BWW Review: NELL GWYNN at Dolphin Theatre
Dolphin Theatre's "Nell Gwynn" claims to bring a 'riotous restoration romp' to the stage. While this is true, this production is so much more. Director Syd Mannion and his team have encapsulated the essence of what this story is about and this is crucial to the success of this production.
The characters are sensationally played; they are charismatic, exquisitely presented in delicious period costume and the story is supported with a craftily constructed set.
Add to this live music, singing and choreography that both honours the period and charms the audience.
First performed in 2015 at The Globe, London, Nell Gwynn won the Olivier Award for Best New Comedy in 2016.
The retelling of Nell's rags-to-riches life, the famous restoration actress starts out as 'one of us' in the audience; an orange hawker who attracts the attention of performer Charles Hart and soon she's treading the boards herself, first at Drury Lane and then on the nation's stage, as the favoured mistress of King Charles II.
This is a story of feminism 1660s style; of a woman who craftily uses her 'place in life' to become a woman of influence.
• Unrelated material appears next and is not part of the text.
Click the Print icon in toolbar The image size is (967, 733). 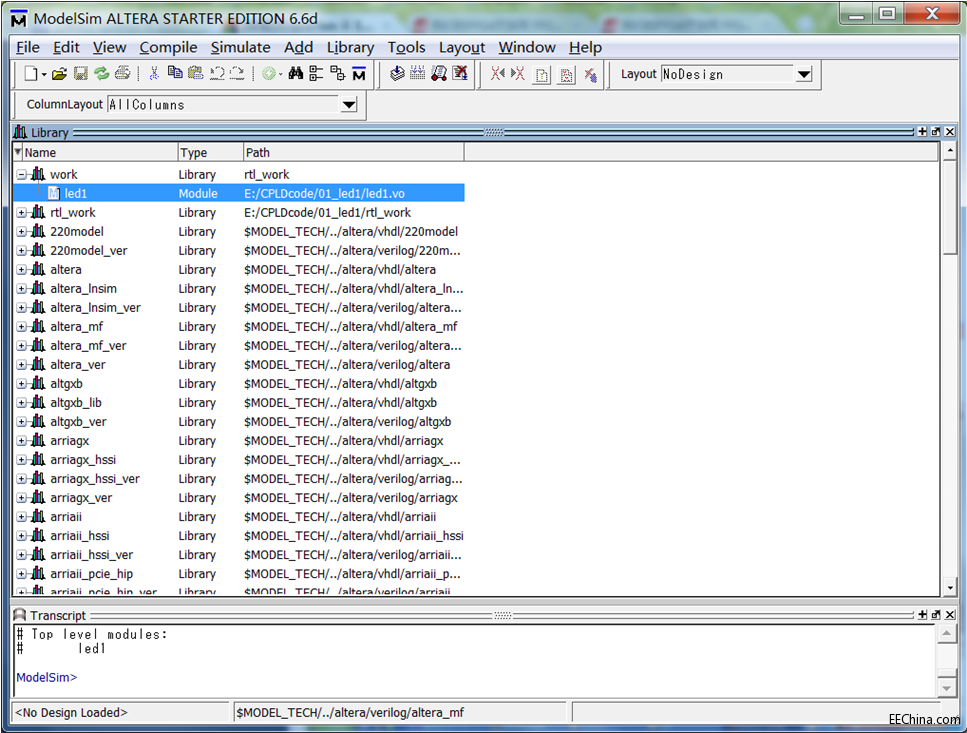122,74
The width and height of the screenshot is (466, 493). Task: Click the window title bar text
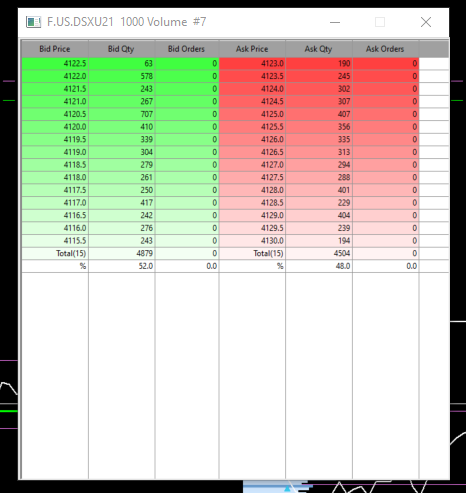pyautogui.click(x=127, y=22)

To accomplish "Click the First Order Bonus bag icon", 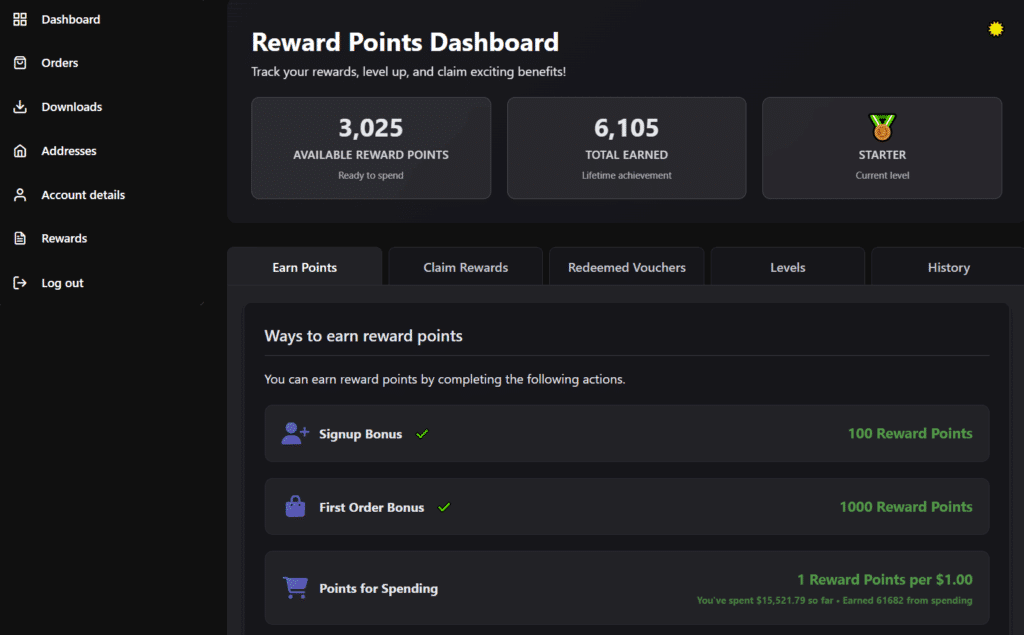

Women had their very defined and limiting roles in society but Nell plays this to her advantage using her wit and style to both proclaim and action that while women have 'skin and heart' they also have 'sense in their head'.
Lili Latham is outstanding in her role as Nell; wrapped up in a package that is classically stunning in both physicality and delivery. Latham makes us understand why and how Nell rose through the impenetrable ranks of the society of the time to become a woman of influence. This characterisation is crucial and she nails it.
But this isn't where 'outstanding' stops. I can't think of a character in the performance who wasn't as superbly delivered. I was so drawn into the story and mesmerised by this fabulous tale. I confess to being desensitised at times from seeing so many shows on a regular basis. I was very grateful for this experience.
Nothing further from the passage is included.